- [ACTIVITY]
Across the records, count every line that includes "Switch" and give the number by itself.
:::::
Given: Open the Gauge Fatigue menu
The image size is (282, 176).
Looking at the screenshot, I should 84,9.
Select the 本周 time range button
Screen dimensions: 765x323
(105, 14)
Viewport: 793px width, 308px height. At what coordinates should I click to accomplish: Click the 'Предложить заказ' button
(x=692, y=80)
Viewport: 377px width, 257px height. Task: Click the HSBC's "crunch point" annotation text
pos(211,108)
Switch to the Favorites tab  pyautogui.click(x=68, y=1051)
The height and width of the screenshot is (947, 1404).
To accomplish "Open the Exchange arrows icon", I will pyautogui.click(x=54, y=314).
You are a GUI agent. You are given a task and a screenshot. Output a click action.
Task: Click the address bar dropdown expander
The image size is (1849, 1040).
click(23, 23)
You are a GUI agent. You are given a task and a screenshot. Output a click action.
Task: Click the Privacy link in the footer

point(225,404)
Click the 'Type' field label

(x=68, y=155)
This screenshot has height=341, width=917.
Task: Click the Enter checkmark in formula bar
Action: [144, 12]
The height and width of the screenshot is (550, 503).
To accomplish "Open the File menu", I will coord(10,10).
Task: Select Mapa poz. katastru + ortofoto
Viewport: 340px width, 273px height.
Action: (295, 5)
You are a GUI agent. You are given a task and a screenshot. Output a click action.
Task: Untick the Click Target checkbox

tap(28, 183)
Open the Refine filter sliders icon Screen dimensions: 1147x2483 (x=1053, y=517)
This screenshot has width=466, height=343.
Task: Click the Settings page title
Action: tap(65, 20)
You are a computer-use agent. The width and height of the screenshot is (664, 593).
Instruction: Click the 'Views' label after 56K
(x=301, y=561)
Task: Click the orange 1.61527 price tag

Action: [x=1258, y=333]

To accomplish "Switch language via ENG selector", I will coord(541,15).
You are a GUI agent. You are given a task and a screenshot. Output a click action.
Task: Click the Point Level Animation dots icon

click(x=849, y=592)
:::::
- [ANSWER FOR THE TASK]
2